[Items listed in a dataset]

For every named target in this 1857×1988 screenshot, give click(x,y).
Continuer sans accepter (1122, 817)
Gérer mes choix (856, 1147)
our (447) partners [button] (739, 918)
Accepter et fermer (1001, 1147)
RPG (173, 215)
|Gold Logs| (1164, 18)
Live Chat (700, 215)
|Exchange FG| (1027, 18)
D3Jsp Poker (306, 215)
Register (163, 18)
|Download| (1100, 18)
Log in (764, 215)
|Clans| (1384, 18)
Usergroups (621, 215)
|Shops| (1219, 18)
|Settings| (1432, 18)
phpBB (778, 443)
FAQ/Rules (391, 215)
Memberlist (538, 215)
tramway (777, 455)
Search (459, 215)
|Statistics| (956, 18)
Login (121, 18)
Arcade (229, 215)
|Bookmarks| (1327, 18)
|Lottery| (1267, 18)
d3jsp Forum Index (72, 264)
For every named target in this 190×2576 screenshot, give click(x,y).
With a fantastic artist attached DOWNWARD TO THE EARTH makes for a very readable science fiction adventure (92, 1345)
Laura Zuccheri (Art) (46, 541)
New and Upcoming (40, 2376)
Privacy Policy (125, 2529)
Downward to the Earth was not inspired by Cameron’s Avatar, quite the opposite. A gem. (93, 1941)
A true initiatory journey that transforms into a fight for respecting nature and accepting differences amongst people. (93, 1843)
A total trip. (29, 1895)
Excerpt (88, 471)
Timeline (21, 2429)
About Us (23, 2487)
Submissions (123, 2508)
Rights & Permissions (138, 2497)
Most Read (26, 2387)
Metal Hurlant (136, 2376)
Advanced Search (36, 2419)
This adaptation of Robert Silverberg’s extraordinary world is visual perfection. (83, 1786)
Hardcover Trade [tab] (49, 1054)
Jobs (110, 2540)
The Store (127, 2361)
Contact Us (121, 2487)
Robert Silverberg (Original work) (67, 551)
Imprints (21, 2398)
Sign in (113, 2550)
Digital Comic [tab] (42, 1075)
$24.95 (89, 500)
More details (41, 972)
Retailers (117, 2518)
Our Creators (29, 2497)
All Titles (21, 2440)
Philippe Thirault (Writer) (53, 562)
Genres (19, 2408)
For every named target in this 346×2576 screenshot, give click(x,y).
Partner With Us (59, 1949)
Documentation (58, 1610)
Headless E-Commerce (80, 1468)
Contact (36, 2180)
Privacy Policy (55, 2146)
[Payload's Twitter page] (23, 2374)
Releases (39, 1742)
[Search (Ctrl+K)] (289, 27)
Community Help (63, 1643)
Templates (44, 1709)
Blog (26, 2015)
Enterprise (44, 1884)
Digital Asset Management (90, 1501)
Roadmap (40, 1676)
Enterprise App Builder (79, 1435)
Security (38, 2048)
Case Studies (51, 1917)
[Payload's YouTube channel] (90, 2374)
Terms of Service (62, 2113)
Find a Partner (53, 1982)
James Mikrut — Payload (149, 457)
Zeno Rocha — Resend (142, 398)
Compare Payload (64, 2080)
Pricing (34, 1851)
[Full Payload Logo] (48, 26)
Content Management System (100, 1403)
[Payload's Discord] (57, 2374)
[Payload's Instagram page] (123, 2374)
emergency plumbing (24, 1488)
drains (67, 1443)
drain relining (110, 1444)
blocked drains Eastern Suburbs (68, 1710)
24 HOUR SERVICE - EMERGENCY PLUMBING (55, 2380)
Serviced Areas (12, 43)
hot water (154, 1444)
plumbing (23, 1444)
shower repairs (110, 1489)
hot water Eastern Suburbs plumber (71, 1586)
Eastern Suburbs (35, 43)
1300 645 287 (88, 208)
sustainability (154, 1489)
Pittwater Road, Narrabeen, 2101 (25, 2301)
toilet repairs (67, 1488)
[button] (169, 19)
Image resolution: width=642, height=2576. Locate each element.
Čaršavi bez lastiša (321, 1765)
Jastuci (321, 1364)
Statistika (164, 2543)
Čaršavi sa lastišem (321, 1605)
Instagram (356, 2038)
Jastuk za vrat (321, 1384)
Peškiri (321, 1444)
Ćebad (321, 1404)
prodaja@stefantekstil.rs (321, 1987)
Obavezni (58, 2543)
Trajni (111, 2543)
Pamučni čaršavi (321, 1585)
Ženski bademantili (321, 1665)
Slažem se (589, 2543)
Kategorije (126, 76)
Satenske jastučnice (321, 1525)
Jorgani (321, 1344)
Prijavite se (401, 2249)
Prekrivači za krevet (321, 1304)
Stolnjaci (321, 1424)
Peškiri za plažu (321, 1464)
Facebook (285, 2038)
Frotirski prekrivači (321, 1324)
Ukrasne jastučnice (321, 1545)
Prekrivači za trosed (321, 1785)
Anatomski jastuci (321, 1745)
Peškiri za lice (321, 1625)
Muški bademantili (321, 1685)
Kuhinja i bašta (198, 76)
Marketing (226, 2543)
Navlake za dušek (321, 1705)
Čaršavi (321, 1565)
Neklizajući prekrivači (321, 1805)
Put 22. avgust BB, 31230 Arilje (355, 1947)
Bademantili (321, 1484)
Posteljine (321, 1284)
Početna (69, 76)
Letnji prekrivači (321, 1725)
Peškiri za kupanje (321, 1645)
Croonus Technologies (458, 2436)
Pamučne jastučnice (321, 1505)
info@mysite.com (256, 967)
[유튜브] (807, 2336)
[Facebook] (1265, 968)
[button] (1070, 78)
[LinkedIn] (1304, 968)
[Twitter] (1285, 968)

- [Task instructions]
Copy each line of the data exactly, leaving nothing out.

- [Completed exercise]
For every named target in this 1857×1988 screenshot, give click(x,y).
Continuer sans accepter (1122, 817)
Gérer mes choix (856, 1147)
our (447) partners [button] (739, 918)
Accepter et fermer (1001, 1147)
RPG (173, 215)
|Gold Logs| (1164, 18)
Live Chat (700, 215)
|Exchange FG| (1027, 18)
D3Jsp Poker (306, 215)
Register (163, 18)
|Download| (1100, 18)
Log in (764, 215)
|Clans| (1384, 18)
Usergroups (621, 215)
|Shops| (1219, 18)
|Settings| (1432, 18)
phpBB (778, 443)
FAQ/Rules (391, 215)
Memberlist (538, 215)
tramway (777, 455)
Search (459, 215)
|Statistics| (956, 18)
Login (121, 18)
Arcade (229, 215)
|Bookmarks| (1327, 18)
|Lottery| (1267, 18)
d3jsp Forum Index (72, 264)
For every named target in this 190×2576 screenshot, give click(x,y).
With a fantastic artist attached DOWNWARD TO THE EARTH makes for a very readable science fiction adventure (92, 1345)
Laura Zuccheri (Art) (46, 541)
New and Upcoming (40, 2376)
Privacy Policy (125, 2529)
Downward to the Earth was not inspired by Cameron’s Avatar, quite the opposite. A gem. (93, 1941)
A true initiatory journey that transforms into a fight for respecting nature and accepting differences amongst people. (93, 1843)
A total trip. (29, 1895)
Excerpt (88, 471)
Timeline (21, 2429)
About Us (23, 2487)
Submissions (123, 2508)
Rights & Permissions (138, 2497)
Most Read (26, 2387)
Metal Hurlant (136, 2376)
Advanced Search (36, 2419)
This adaptation of Robert Silverberg’s extraordinary world is visual perfection. (83, 1786)
Hardcover Trade [tab] (49, 1054)
Jobs (110, 2540)
The Store (127, 2361)
Contact Us (121, 2487)
Robert Silverberg (Original work) (67, 551)
Imprints (21, 2398)
Sign in (113, 2550)
Digital Comic [tab] (42, 1075)
$24.95 (89, 500)
More details (41, 972)
Retailers (117, 2518)
Our Creators (29, 2497)
All Titles (21, 2440)
Philippe Thirault (Writer) (53, 562)
Genres (19, 2408)
For every named target in this 346×2576 screenshot, give click(x,y).
Partner With Us (59, 1949)
Documentation (58, 1610)
Headless E-Commerce (80, 1468)
Contact (36, 2180)
Privacy Policy (55, 2146)
[Payload's Twitter page] (23, 2374)
Releases (39, 1742)
[Search (Ctrl+K)] (289, 27)
Community Help (63, 1643)
Templates (44, 1709)
Blog (26, 2015)
Enterprise (44, 1884)
Digital Asset Management (90, 1501)
Roadmap (40, 1676)
Enterprise App Builder (79, 1435)
Security (38, 2048)
Case Studies (51, 1917)
[Payload's YouTube channel] (90, 2374)
Terms of Service (62, 2113)
Find a Partner (53, 1982)
James Mikrut — Payload (149, 457)
Zeno Rocha — Resend (142, 398)
Compare Payload (64, 2080)
Pricing (34, 1851)
[Full Payload Logo] (48, 26)
Content Management System (100, 1403)
[Payload's Discord] (57, 2374)
[Payload's Instagram page] (123, 2374)
emergency plumbing (24, 1488)
drains (67, 1443)
drain relining (110, 1444)
blocked drains Eastern Suburbs (68, 1710)
24 HOUR SERVICE - EMERGENCY PLUMBING (55, 2380)
Serviced Areas (12, 43)
hot water (154, 1444)
plumbing (23, 1444)
shower repairs (110, 1489)
hot water Eastern Suburbs plumber (71, 1586)
Eastern Suburbs (35, 43)
1300 645 287 (88, 208)
sustainability (154, 1489)
Pittwater Road, Narrabeen, 2101 (25, 2301)
toilet repairs (67, 1488)
[button] (169, 19)
Image resolution: width=642, height=2576. Locate each element.
Čaršavi bez lastiša (321, 1765)
Jastuci (321, 1364)
Statistika (164, 2543)
Čaršavi sa lastišem (321, 1605)
Instagram (356, 2038)
Jastuk za vrat (321, 1384)
Peškiri (321, 1444)
Ćebad (321, 1404)
prodaja@stefantekstil.rs (321, 1987)
Obavezni (58, 2543)
Trajni (111, 2543)
Pamučni čaršavi (321, 1585)
Ženski bademantili (321, 1665)
Slažem se (589, 2543)
Kategorije (126, 76)
Satenske jastučnice (321, 1525)
Jorgani (321, 1344)
Prijavite se (401, 2249)
Prekrivači za krevet (321, 1304)
Stolnjaci (321, 1424)
Peškiri za plažu (321, 1464)
Facebook (285, 2038)
Frotirski prekrivači (321, 1324)
Ukrasne jastučnice (321, 1545)
Prekrivači za trosed (321, 1785)
Anatomski jastuci (321, 1745)
Peškiri za lice (321, 1625)
Muški bademantili (321, 1685)
Kuhinja i bašta (198, 76)
Marketing (226, 2543)
Navlake za dušek (321, 1705)
Čaršavi (321, 1565)
Neklizajući prekrivači (321, 1805)
Put 22. avgust BB, 31230 Arilje (355, 1947)
Bademantili (321, 1484)
Posteljine (321, 1284)
Početna (69, 76)
Letnji prekrivači (321, 1725)
Peškiri za kupanje (321, 1645)
Croonus Technologies (458, 2436)
Pamučne jastučnice (321, 1505)
info@mysite.com (256, 967)
[유튜브] (807, 2336)
[Facebook] (1265, 968)
[button] (1070, 78)
[LinkedIn] (1304, 968)
[Twitter] (1285, 968)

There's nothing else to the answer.